Contents | Prev | Next

Character Set Conversion

Java uses Unicode as its native character encoding; however, many Java programs still need to handle text data in other encodings. Java therefore provides a set of classes that convert many standard character encodings to and from Unicode. Java programs that need to deal with non-Unicode text data will typically convert that data into Unicode, process the data as Unicode, then convert the result back to the external character encoding.

Converter Classes

Two classes provide the interface to the character encoding converters. The class java.io.ByteToCharConverter is a base class for classes that convert characters in an external encoding into Unicode. The class java.io.CharToByteConverter is a base class for classes that convert Unicode characters into an external encoding. Note that the names ByteToChar and CharToByte derive from the fact that the char type can be used to hold only Unicode characters while byte arrays are needed to represent characters in other encodings.

Converter objects are created like this:

ByteToCharConverter toUnicode
= ByteToCharConverter.getConverter("ISO-8859-1");
CharToByteConverter fromUnicode
= CharToByteConverter.getConverter("CP850");

The static getConverter() methods return a subclass that will perform the appropriate conversion. The name strings used to select the converter must be valid IANA character set names1. These are the same names as are used by the MIME charset parameter.

Both ByteToCharConverter and CharToByteConverter contain methods that are used to perform the actual conversion.
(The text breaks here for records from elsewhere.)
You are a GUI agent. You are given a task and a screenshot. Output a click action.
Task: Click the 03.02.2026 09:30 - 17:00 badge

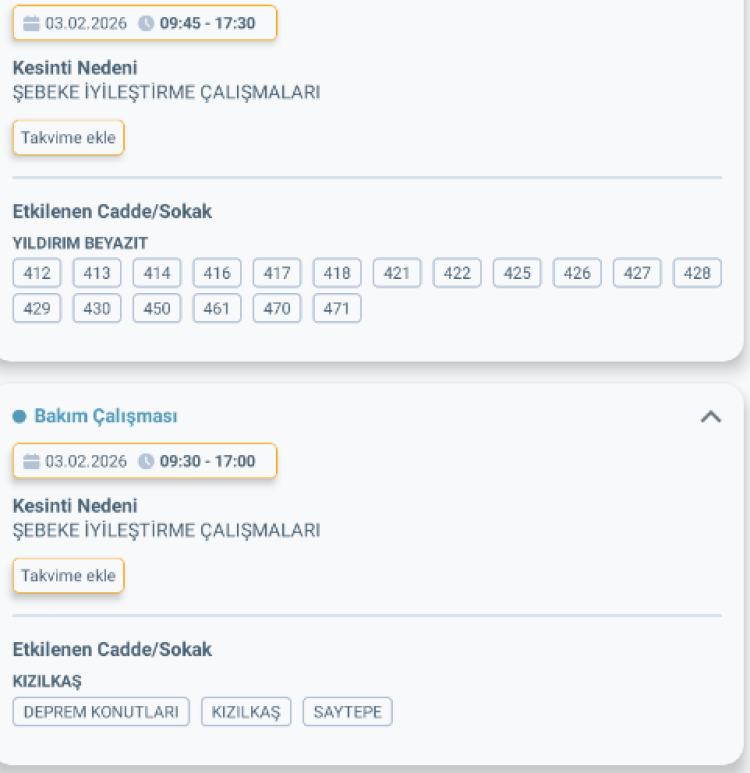[144, 461]
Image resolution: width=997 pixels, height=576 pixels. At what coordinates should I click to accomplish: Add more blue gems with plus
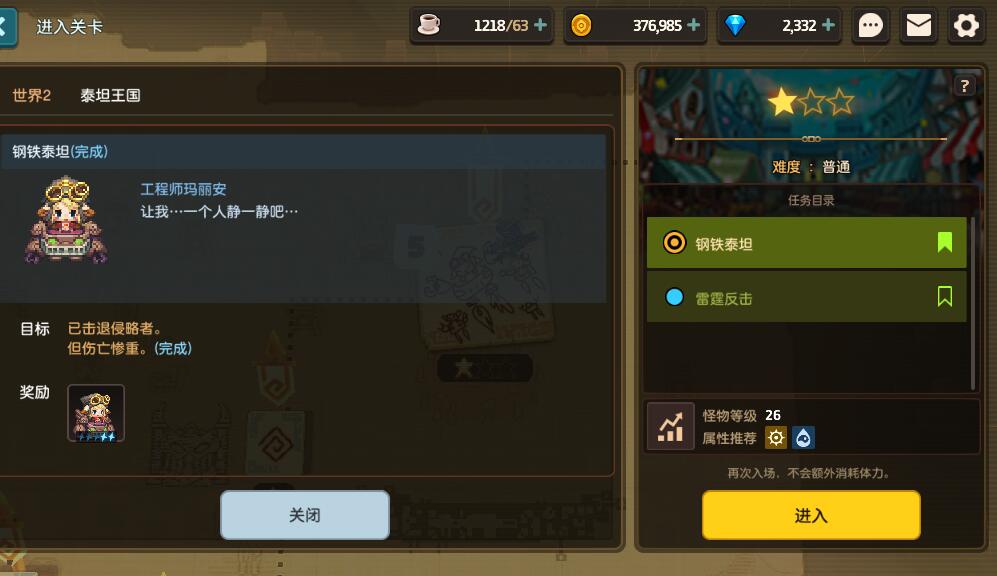pos(828,25)
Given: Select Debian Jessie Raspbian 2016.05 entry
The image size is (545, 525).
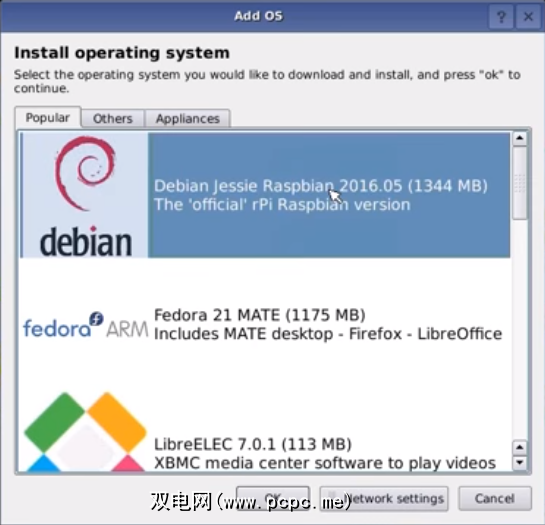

The following simple example shows how a Unicode string could be converted into the Japanese Shift JIS character encoding using the convertAll() method:

String str = "The quick brown fox";
byte[] output;
CharToByteConverter fromUnicode
= CharToByteConverter.getConverter("SJIS");
output = fromUnicode.convertAll( str.toCharArray() );
In addition to the convertAll() method which converts text all at once, the converter classes also contain a method named convert() which can be used to convert large amounts of text incrementally.

Unknown Characters

There is seldom a one to one mapping between two character encodings. When a converter encounters a character in the source encoding that cannot be represented in the target encoding, an UnknownCharacterException is thrown. This behavior can be turned off however by calling setSubstitutionMode(true). In substitution mode, a converter will replace unknown characters with a substitution character. When converting to Unicode the default substitution character is \ufffd, the Unicode Replacement Character. When converting to an external character encoding the default is `?'. A different substitution character can be used by calling setSubstitutionBytes() and setSubstitutionChars().

Stateful Conversions

Many common character encodings are stateful, that is, the interpretation of a byte depends on the bytes before it. To accommodate this, the converter classes retain the state of the conversion at the end of a call to convert(). The retained state can include partially encountered multi-byte character sequences. If convert() is interrupted by an exception, the caller can handle the error then continue the conversion with a subsequent call to convert().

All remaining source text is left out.